Тарантас
(Путевые впечатления) - Соллогуб Владимир Александрович - Страница 7
- Предыдущая
- 7/37
- Следующая
— Батюшки светы!.. Что там такое? — кричал Василий Иванович.
— Я лег на кошку, — отвечал жалобно Иван Васильевич.
Василий Иванович засмеялся.
— Зато у тебя, брат, в кровати не будет мышей. Желаю покойной ночи.
Мышей точно не было, но появились животные другого рода, которые заставили наших путников с беспокойством ворочаться со стороны на сторону.
Оба молчали и старались заснуть.
В комнате было темно, и маятник стенных часов уныло стукал среди ночного безмолвия.
Прошло полчаса.
— Василий Иванович!
— Что, батюшка?
— Вы спите?
— Нет, не спится что-то с дороги.
— Василий Иванович!
— Что, батюшка?
— Знаете ли, о чем я думаю?
— Нет, батюшка, не знаю.
— Я думаю, какая для меня в том польза, что здесь потолок исписан разными цветочками, персиками и амурами, а на стенах большие уродливые зеркала, в которых никогда никому глядеться не хотелось. Гостиница, кажется, для приезжающих, а о приезжающих никто не заботится. Не лучше ли бы, например, иметь просто чистую комнату без малейшей претензии на грязное щегольство, но где была бы теплая кровать с хорошим бельем и без тараканов; не лучше ли бы было иметь здоровый, чистый, хотя нехитрый русский стол, чем подавать соусы патиша, потчевать полушампанским и укладывать людей на сено, да еще с кошками?
— Правда ваша, — сказал Василий Иванович. — По-моему, хороший постоялый двор лучше всех этих трактиров на немецкий манер.
Иван Васильевич продолжал:
— Я говорил и вечно говорить буду одно: я ничего не ненавижу более полуобразованности. Все жалкие и грязные карикатуры несвойственного нам быта не только противны для меня, но даже отвратительны, как уродливая смесь мишуры с грязью.
— Эва! — заметил Василий Иванович.
— Гостиницы, — продолжал Иван Васильевич, — больше значат в народном быту, чем вы думаете: они выражают общие требования, общие привычки; они способствуют движению и взаимным сношениям различных сословий. Вот этому можно бы поучиться на Западе. Там сперва думают об удобстве, о чистоте, а украшение и потолки — последнее дело… Василий Иванович!
— Что, батюшка?
— Знаете ли, о чем я думаю?
— Нет, батюшка, не знаю.
— Я хотел бы устроить русскую гостиницу по своему вкусу.
— Что же, батюшка, за чем дело стало?
— Это так… предположение, Василий Иванович… но я уверен, что гостиница моя была бы хороша, потому что я старался бы соединить с первобытным характером русского жилья все потребности уюта и мелочной опрятности, без которых просвещенный человек теперь жить не может.
Во-первых, все эти испитые, ободранные, пьяные половые — жалкое отродие дворовых, будут изгнаны без милосердия и заменятся услужливыми парнями на хорошем жалованье и под строгим надзором.
Внутри комнат стены будут у меня дубовые, лакированные, с разными украшениями. На полу будут персидские ковры, а кругом стен мягкие диваны… Да, очень не худо, знаете, вот этак против кровати устроить большой восточный диван, — продолжал Иван Васильевич, переваливаясь с беспокойством на колючем сене. — Я очень люблю мягкие диваны. Вообще я думаю, что устройство комнат наших предков имело много сходства с устройством комнат на Востоке… Как вы об этом думаете?..

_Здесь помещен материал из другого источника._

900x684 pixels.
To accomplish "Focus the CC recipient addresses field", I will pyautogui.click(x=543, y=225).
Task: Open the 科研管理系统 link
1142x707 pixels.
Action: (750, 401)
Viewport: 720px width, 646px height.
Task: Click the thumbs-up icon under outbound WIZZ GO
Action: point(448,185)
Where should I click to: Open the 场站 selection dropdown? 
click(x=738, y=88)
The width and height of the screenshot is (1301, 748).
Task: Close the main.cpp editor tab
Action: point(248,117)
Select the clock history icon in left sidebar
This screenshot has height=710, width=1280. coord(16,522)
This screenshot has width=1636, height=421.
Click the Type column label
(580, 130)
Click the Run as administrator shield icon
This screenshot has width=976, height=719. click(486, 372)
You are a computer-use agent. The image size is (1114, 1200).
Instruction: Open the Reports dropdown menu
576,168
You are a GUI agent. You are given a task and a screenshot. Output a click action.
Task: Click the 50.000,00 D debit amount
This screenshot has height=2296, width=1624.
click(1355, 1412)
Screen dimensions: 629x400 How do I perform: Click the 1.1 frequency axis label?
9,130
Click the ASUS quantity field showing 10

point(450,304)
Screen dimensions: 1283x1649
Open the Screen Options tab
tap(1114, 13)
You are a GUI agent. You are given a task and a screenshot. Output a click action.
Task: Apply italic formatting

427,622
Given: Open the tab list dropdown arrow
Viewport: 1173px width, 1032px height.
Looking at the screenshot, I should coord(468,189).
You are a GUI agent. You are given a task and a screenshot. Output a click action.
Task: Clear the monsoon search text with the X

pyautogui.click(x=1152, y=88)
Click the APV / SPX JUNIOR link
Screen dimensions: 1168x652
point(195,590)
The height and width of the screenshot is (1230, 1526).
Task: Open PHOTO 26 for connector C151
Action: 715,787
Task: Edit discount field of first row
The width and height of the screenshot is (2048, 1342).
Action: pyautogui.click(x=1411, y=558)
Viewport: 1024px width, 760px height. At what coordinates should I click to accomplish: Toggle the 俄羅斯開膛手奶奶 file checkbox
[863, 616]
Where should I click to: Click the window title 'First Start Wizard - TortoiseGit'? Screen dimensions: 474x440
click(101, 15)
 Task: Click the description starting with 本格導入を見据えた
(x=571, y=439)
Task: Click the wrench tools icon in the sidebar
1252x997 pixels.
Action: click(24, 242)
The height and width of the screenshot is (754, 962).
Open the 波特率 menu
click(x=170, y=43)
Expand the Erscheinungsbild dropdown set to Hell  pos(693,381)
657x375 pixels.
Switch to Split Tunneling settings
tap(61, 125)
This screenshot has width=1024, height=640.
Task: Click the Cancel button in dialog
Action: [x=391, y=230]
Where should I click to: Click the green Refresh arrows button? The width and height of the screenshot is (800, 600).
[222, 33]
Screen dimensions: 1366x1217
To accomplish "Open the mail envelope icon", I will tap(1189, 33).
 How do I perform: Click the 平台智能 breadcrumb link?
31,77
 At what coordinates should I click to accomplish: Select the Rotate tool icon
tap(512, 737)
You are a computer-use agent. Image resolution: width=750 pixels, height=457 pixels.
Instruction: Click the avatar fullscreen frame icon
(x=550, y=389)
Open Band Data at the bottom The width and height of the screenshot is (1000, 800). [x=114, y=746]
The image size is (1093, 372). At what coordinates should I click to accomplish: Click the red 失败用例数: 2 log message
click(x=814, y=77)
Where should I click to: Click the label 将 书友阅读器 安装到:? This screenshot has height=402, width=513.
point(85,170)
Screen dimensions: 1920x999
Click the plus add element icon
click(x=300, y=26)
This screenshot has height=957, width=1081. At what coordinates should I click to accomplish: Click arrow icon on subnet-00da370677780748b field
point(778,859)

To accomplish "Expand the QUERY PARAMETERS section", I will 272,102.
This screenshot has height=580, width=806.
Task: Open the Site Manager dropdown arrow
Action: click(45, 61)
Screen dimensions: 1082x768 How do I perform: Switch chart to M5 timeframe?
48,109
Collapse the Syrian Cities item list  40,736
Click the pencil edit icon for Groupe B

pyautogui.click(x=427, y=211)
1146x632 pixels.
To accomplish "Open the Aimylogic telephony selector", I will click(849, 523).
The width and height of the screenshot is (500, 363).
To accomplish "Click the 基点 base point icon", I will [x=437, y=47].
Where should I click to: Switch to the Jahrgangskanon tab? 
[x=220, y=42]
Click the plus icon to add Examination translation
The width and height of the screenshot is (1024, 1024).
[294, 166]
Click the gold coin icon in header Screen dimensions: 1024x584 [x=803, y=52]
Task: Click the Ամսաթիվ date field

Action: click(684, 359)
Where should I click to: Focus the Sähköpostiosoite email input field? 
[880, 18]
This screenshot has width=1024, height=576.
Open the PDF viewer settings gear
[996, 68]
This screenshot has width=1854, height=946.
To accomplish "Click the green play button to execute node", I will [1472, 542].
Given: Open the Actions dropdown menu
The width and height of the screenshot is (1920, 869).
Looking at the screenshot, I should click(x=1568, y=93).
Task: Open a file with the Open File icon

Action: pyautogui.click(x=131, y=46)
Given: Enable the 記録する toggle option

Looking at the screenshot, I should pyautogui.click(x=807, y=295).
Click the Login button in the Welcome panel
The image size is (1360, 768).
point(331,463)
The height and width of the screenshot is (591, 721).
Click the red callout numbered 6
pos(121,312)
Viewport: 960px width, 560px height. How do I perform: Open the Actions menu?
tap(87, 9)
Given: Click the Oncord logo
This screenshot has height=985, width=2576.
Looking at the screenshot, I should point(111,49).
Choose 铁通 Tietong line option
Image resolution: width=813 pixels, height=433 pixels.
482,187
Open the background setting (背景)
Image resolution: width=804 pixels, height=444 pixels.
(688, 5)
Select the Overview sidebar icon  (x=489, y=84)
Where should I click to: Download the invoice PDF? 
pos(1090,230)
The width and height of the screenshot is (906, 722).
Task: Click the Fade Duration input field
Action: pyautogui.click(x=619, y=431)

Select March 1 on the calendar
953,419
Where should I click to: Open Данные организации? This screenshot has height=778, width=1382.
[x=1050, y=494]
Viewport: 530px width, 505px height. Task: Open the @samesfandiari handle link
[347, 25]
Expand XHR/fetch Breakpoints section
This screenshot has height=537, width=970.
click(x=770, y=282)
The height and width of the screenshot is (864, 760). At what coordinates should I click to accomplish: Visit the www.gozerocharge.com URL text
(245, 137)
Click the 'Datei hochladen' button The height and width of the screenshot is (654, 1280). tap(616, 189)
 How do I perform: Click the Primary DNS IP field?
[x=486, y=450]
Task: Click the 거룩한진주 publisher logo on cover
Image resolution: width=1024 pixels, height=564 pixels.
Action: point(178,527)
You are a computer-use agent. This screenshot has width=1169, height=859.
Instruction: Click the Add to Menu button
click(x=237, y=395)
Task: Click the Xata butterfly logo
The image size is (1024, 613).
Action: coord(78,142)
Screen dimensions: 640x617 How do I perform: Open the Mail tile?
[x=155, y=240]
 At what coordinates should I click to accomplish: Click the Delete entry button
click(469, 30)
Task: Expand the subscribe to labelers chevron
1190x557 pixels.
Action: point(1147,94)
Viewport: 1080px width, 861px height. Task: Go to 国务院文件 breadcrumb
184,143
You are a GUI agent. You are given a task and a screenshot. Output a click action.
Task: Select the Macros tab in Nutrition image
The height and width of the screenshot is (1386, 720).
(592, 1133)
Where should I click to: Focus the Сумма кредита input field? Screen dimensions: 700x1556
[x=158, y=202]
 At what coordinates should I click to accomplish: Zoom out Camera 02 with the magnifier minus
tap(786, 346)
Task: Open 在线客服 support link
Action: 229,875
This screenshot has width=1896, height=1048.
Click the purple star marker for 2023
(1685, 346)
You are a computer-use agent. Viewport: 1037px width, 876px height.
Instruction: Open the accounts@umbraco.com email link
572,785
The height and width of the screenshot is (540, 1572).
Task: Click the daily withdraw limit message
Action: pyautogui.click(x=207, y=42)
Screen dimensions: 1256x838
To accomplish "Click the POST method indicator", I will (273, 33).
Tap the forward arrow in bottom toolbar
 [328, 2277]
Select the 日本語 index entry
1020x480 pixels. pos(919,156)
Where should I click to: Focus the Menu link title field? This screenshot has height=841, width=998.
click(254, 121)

— Василий Иванович! Василий Иванович! А?.. Что?.. Как?.. Спит, — заключил с досадой Иван Васильевич, — ему хорошо на перине, а мне, пока моя гостиница не будет готова, все-таки должно проваляться всю ночь на сене!
Глава VI
ГУБЕРНСКИЙ ГОРОД
Рано утром, когда Василий Иванович потрясал еще стены своим богатырским храпом, Иван Васильевич отправился отыскивать древнюю Русь. Ревностный отчизнолюбец, он желал, как читатель уже знает, отодвинуть снова свою родину в допетровскую старину и начертать ей новый путь для народного преобразования. Ему это казалось совершенно возможным, во-первых, потому, что несколько приятелей его были одинакового с ним мнения; во-вторых, потому, что он России не знал вовсе. Итак, рано утром, с любимой мыслию в голове, отправился он бродить по Владимиру. Прежде всего он отправился в книжную лавку и, полагая, что у нас, как за границей, ученость продается задешево, потребовал указателя городских древностей и достопримечательностей. На такое требование книгопродавец предложил ему новый перевод Монфермельской молочницы, сочинение Поль де Кока, важнейшую, по его словам, книгу, а если не угодно, так Пещеру разбойников, Кровавое привидение и прочие ужасы новейшей русской словесности.Не удовлетворенный таким заменом, Иван Васильевич потребовал по крайней мере Виды губернского города. На это книгопродавец отвечал, что виды у него точно есть, и что он их дешево уступит, и что ими останутся довольны, но только они изображают не Владимир, а Царьград. Иван Васильевич пожал плечами и вышел из лавки. Книжный торговец преследовал его до улицы, предлагая попеременно новые парижские карикатуры с русским переводом, «Правила в игру преферанс», «Новейший лечебник» и «Ключ к таинствам природы».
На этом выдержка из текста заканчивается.